负压伤口治疗(NPWT)用于肝胰胆外科高危患者的闭合切口以预防手术部位感染:一项随机对照试验的研究方案——NP-SSI试验

Negative pressure wound therapy (NPWT) on closed incisions to prevent surgical site infection in high-risk patients in hepatopancreatobiliary surgery: study protocol for a randomized controlled trial-the NP-SSI trial.

作者信息

Brennfleck Frank W, Linsenmeier Lena, Junger Henrik H G, Schmidt Katharina M, Werner Jens M, Woehl Daniel, Zeman Florian, Mutzbauer Ingrid, Hutchinson James A, Geissler Edward K, Schlitt Hans J, Brunner Stefan M

机构信息

Department of Surgery, University Hospital Regensburg, Franz-Josef-Strauß Allee 11, 93053, Regensburg, Germany.
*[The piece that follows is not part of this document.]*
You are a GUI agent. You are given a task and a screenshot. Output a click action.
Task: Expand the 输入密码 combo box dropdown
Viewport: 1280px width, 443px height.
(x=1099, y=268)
Center for Clinical Trials, University Hospital Regensburg, Franz-Josef-Strauß-Allee 11, 93053, Regensburg, Germany.

出版信息

Trials. 2020 Nov 9;21(1):918. doi: 10.1186/s13063-020-04831-z.

Abstract

BACKGROUND

Incisional surgical site infections (iSSI) in hepatopancreatobiliary (HPB) surgery usually lead to prolonged hospital stays, consume valuable resources, and impact on patients' outcome. Prophylactic closed incision negative pressure wound therapy (ciNPWT) to decrease wound complications has become available. Owing to an increasing number of studies, evidence for superiority in many indication areas has accumulated; however, in general surgery, there are a few data and those have shown contradictory results.

METHODS

In this monocentric, prospective, randomized, controlled, two-armed study, the influence of ciNPWT on incisional surgical site infection rates after HPB operations will be investigated. A total of 222 patients will be randomized 1:1 to an interventional group (7-day treatment with ciNPWT) or a control group (treated with gauze dressing). The primary parameter to evaluate efficacy is the rate of incisional SSIs within 30 days after surgery. Additionally, several clinically relevant secondary outcomes will be assessed.

DISCUSSION

A reduction in the rate of incisional SSIs would not only lead to a significant cost reduction and shorter postoperative length of stay, but may also improve postoperative quality of life for patients. While earlier publications have shown advantages for ciNPWT, recent studies did not confirm a positive effect regarding iSSI rate. Even if iSSI rate is not reduced, findings obtained from the secondary endpoints may be of clinical relevance, such as reduction of wound complication rates.

TRIAL REGISTRATION

This trial has been registered in the German Clinical Trials Register, DRKS 00015136 . Registered on 19 February 2019 and has been approved by the local ethics committee of the University of Regensburg: 18-1225-101.

摘要

背景

肝胰胆(HPB)手术中的手术切口部位感染(iSSI)通常会导致住院时间延长、消耗宝贵资源并影响患者预后。预防性闭合切口负压伤口治疗(ciNPWT)以减少伤口并发症已开始应用。由于研究数量不断增加,在许多适应症领域已积累了其优越性的证据;然而,在普通外科领域,相关数据较少且结果相互矛盾。

方法

在这项单中心、前瞻性、随机、对照、双臂研究中,将调查ciNPWT对HPB手术后手术切口部位感染率的影响。总共222名患者将按1:1随机分为干预组(接受7天ciNPWT治疗)或对照组(接受纱布敷料治疗)。评估疗效的主要参数是术后30天内手术切口SSI的发生率。此外,还将评估几个具有临床相关性的次要结局。

讨论

手术切口SSI发生率的降低不仅会显著降低成本并缩短术后住院时间,还可能改善患者的术后生活质量。虽然早期出版物显示ciNPWT具有优势,但最近的研究并未证实其对iSSI发生率有积极影响。即使iSSI发生率没有降低,从次要终点获得的结果可能也具有临床相关性,例如伤口并发症发生率的降低。

试验注册

本试验已在德国临床试验注册中心注册,注册号为DRKS 00015136。于2019年2月19日注册,并已获得雷根斯堡大学当地伦理委员会的批准:18 - 1225 - 101。